Doing a compare of NSArray in ocUnit
Asked Answered
S

3

6

I'm new to ocUnit and I'm attempting to compare 2 arrays with the STAssertTrue method and == for equality.

The test below simply asks the system under test (sut) for the array in return

- (void) testParse {
  SomeClassForTesting* sut = [[SomeClassForTesting alloc] init];
  NSArray* result = [sut parseAndReturn];

  NSArray* expected = [[NSArray alloc] initWithObjects:@"1", @"2", @"3", @"4",nil];

  STAssertTrue(result == expected, @"This test failed");
}

Then inside my production code I simply return the same array

- (NSArray *)parseAndReturn
{
  NSArray* x = [[NSArray alloc] initWithObjects:@"1", @"2", @"3", @"4",nil];
  return x;
}

Yet when the test runs I get a failure.
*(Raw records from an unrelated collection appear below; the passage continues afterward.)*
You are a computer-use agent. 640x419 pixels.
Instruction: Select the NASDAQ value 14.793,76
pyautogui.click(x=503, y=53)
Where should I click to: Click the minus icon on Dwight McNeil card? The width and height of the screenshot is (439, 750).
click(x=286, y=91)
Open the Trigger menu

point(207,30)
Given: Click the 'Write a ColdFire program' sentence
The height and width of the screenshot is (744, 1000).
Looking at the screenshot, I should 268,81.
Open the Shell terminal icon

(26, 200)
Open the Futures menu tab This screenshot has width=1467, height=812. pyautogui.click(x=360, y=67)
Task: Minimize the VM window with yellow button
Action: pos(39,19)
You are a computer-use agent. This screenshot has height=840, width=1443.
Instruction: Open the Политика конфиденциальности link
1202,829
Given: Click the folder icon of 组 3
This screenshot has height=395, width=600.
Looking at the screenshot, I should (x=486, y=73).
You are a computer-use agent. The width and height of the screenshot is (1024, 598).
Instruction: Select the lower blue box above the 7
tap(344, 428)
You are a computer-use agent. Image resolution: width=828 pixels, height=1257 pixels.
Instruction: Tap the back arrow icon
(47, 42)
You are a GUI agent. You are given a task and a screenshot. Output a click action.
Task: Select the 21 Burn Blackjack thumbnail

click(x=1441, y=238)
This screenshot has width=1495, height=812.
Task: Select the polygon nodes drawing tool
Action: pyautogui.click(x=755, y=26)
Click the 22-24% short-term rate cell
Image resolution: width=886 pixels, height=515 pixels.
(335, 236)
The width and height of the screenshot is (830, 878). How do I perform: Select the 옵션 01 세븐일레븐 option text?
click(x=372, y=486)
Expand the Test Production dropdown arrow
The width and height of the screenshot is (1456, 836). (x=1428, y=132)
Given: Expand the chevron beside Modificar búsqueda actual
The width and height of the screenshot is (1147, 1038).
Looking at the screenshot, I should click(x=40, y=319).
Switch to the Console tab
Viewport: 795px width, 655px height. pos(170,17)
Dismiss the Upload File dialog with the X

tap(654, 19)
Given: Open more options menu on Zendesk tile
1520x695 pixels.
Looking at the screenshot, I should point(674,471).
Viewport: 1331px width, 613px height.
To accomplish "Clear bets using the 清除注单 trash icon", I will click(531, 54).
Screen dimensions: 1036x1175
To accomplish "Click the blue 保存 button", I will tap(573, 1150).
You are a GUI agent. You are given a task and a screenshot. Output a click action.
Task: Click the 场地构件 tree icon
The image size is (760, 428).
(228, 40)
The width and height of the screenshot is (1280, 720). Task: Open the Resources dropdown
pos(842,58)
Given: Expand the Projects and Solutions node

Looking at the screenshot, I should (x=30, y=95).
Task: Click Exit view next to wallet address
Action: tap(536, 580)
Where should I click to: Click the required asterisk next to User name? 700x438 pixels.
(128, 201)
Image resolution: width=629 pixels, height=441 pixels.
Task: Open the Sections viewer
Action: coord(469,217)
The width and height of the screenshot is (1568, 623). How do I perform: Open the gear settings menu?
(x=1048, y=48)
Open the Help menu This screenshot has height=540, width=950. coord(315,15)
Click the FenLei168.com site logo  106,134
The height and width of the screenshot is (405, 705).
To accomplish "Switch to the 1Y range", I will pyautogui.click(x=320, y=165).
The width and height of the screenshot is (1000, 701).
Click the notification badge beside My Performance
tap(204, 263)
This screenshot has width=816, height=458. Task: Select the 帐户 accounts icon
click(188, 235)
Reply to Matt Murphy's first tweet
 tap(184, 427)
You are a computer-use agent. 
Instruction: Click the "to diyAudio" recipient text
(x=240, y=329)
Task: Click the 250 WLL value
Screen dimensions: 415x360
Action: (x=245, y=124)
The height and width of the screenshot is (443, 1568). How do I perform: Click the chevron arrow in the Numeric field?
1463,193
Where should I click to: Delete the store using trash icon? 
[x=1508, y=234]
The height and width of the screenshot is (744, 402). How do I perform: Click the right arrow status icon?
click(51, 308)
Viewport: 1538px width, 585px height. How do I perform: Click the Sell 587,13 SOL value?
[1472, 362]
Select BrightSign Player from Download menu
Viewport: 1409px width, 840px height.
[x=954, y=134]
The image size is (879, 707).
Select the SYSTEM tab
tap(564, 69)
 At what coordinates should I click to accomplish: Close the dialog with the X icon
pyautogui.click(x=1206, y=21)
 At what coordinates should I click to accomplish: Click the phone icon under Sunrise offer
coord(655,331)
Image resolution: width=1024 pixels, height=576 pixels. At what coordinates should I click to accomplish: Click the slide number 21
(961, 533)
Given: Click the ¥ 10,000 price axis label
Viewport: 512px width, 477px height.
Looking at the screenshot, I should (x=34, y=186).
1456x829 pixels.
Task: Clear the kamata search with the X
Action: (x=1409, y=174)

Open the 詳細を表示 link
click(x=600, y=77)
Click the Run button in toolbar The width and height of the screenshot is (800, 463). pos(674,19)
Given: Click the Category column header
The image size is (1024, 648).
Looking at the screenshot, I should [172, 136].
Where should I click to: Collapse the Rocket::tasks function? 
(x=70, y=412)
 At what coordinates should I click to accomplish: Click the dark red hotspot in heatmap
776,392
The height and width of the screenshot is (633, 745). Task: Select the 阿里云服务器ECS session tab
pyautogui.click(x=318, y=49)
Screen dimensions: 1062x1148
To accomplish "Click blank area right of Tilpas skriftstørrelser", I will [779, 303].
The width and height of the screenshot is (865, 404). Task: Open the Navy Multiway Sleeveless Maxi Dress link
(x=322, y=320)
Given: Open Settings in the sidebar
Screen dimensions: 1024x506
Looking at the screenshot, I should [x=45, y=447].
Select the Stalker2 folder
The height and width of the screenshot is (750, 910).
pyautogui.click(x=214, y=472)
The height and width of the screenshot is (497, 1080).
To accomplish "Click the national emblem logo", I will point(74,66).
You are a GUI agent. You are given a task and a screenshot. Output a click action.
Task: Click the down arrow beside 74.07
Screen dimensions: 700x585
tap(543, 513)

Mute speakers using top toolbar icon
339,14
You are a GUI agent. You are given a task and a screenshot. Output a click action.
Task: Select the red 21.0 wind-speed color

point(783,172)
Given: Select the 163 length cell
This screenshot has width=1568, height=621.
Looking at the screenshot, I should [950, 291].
How should I compare these objects to see if they are the same or not?

Thank you in advance

Snead answered 30/1, 2011 at 1:57 Comment(0)
I
2

You probably want something like:

STAssertTrue([result isEqual: expected], @"This test failed");

This will go through the arrays and return false if each item does not return true from its isEqual implementations. If your array members are NSStrings as is indicated, you should be good to go.

As the other fellow said, in Objective-C, == implies pointer equality and not value equivalence.

Inspector answered 30/1, 2011 at 3:57 Comment(0)
M
3

There's a macro STAssertEqualObjects which uses -isEqual: for object comparison. I think it's exactly what you need.

STAssertTrue in your case compares object pointers and fails because result and expected are different objects (their pointers are different).

Mining answered 30/1, 2011 at 7:39 Comment(1)
In my opinion this is a better approach than the accepted answer. If the arrays differ, the contents of both will be printed when the assert fails, which is usually helpful.Copyist
I
2

You probably want something like:

STAssertTrue([result isEqual: expected], @"This test failed");

This will go through the arrays and return false if each item does not return true from its isEqual implementations. If your array members are NSStrings as is indicated, you should be good to go.

As the other fellow said, in Objective-C, == implies pointer equality and not value equivalence.

Inspector answered 30/1, 2011 at 3:57 Comment(0)
H
1

What you are comparing is whether expected and result are pointing to the same array, which they obviously are not. Instead in order to compare the content you need to go through both the NSArrays and compare object by object using the object's compare function.